━━━ PROVIDED TEXT ━━━

Thursday, October 22, 2009

 
Watching The Show

by digby

Ron Brownstein just said on Hardball that we all have a tremendous ambivalent relationship with Wall Street because we are all dependent on the stock market for our retirement savings, to which Chris Matthews replied:

Matthews: We all are. I watch it every night on this show, I watch the market reports and I want it to go up. And by the way, back when I didn't have any money, I wanted it to go down. Screw those guys. They're making money.

Brownstein: people feel better that the DOW's at 10,000


Chris let his fancy Irish lace slip show a little bit there, didn't he?

Most people are happy that the Dow is rising again because it's considered a leading indicator. But for middle class people in their 50s and 60s who managed to save for retirement, it's a rueful and wary eye they are keeping on the market right now. Between their house losing half of its value and their retirement accounts taking a stomach churning nosedive, they would love to enjoy this stock market rally, but they have a long way to go before they are back to where they expected to be at this point in their lives. They're watching, but I don't think there's all that much pleasure in it quite yet.

━━━ DATA PROVIDED ━━━

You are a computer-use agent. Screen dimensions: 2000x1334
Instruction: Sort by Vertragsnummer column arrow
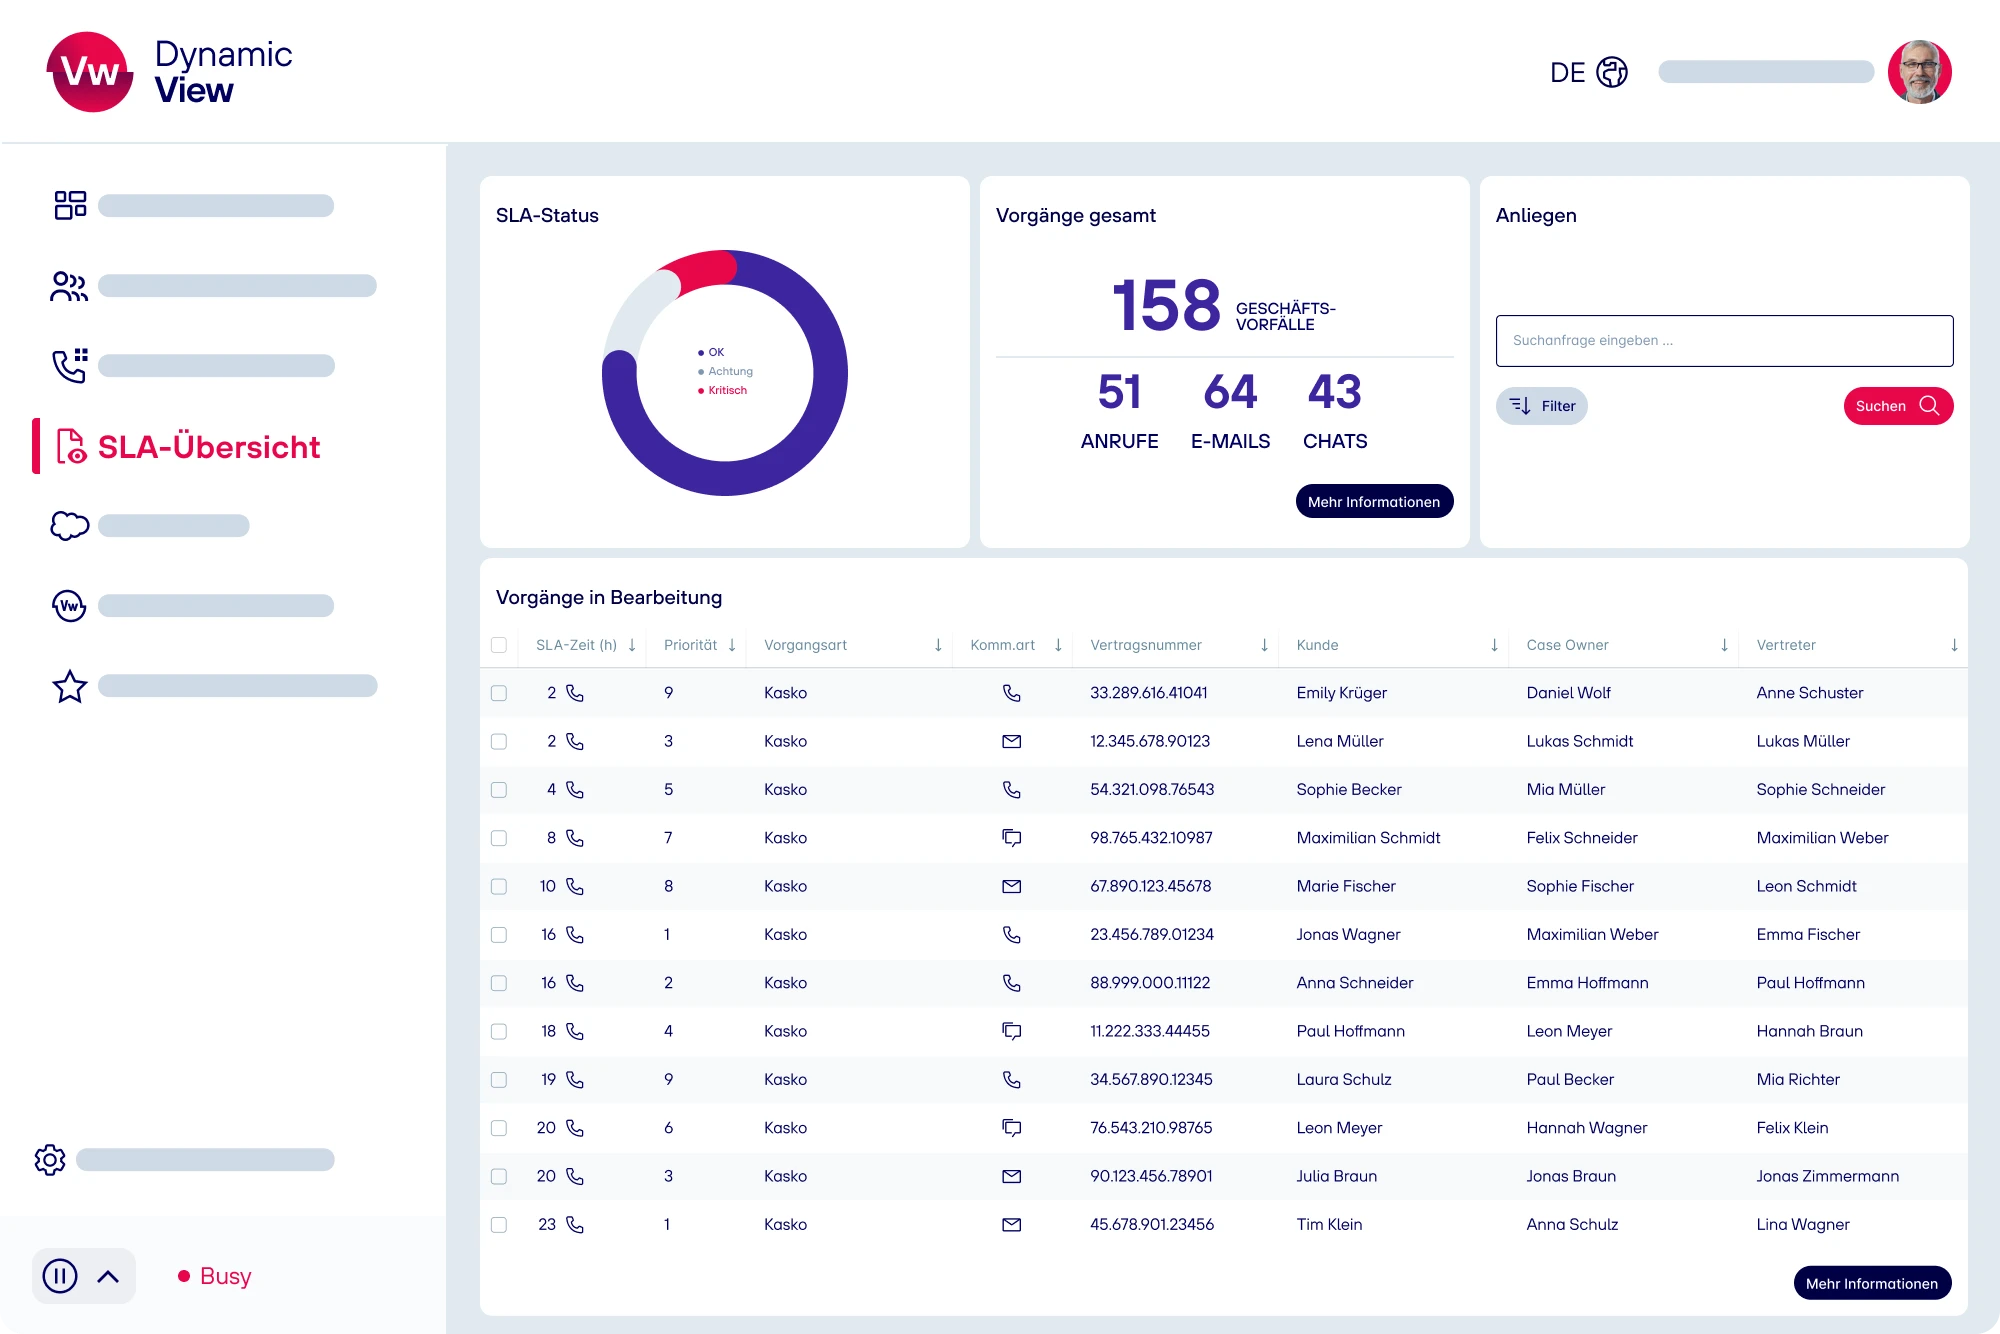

━━━

WHAT THIS EXERCISE ASKS:
A - Using the blog post about the stock market, say yes or no to each statement below, and back each answer with the deciding words quoted from the post. (i) Brownstein said people feel better that the Dow is at 10,000. (ii) Matthews said that when he had no money, he wanted the market to go up. (iii) The writer says middle class savers in their 50s and 60s are already back to where they expected to be.
B - Write out the part of the blog post about the stock market starting at "Ron Brownstein just" and ending at "They're making money.".
The listing has nothing to do with this.

RESULTS FOR THE EXERCISE:
A -
(i) Yes: "people feel better that the DOW's at 10,000"
(ii) No: "back when I didn't have any money, I wanted it to go down."
(iii) No: "they have a long way to go before they are back to where they expected to be at this point in their lives."

B -
Ron Brownstein just said on Hardball that we all have a tremendous ambivalent relationship with Wall Street because we are all dependent on the stock market for our retirement savings, to which Chris Matthews replied:

Matthews: We all are. I watch it every night on this show, I watch the market reports and I want it to go up. And by the way, back when I didn't have any money, I wanted it to go down. Screw those guys. They're making money.